On the one hand, they’ll be ceding too much power to Sondheim and the critics if they scrap the show.

“They’ll do real harm to the title,” says a veteran producer. “If the estates do not approve the Broadway run, they’re basically saying Steve Sondheim is right and the only way to do ‘Porgy and Bess’ is to do the original — a full-length opera.”

Other producers believe the show should come in just to spite the critics.

“OK — it’s not my money — but if they close, they’re giving the critics way too much power,” one says. “And we’ve finally gotten to a point where the critics don’t necessarily have make-or-break power in New York anymore.”

But even if the critics had raved about “Porgy and Bess,” the cold truth is that it would still be a tough sell in the commercial theater.

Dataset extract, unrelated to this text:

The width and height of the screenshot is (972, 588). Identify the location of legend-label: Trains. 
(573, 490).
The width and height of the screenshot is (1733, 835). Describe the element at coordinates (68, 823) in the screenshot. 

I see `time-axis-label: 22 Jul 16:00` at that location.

A production directed by Trevor Nunn in London a few years ago opened to decent reviews and sold about 12 tickets.

And while critics always shower McDonald with valentines, she’s yet to prove her worth at the box office.

She’s appeared on Broadway infrequently, the last time in a middling revival of “110 in the Shade” in 2007.

What was supposed to have been her star vehicle — “Marie Christine” — was a nap-inducer that ran just 42 performances at the Vivian Beaumont in 1999 and 2000.

She was brilliant in the revival of “A Raisin in the Sun,” but the star who sold that show was Sean Combs.

My hunch is that, by the end of the week, the producers of “Porgy and Bess” will prove their mettle by announcing the show will open, as scheduled, at the Richard Rodgers in January.

And by June, after “Follies” sweeps the Tonys, “Porgy” investors will be on the phone to their accountants discussing the write-off.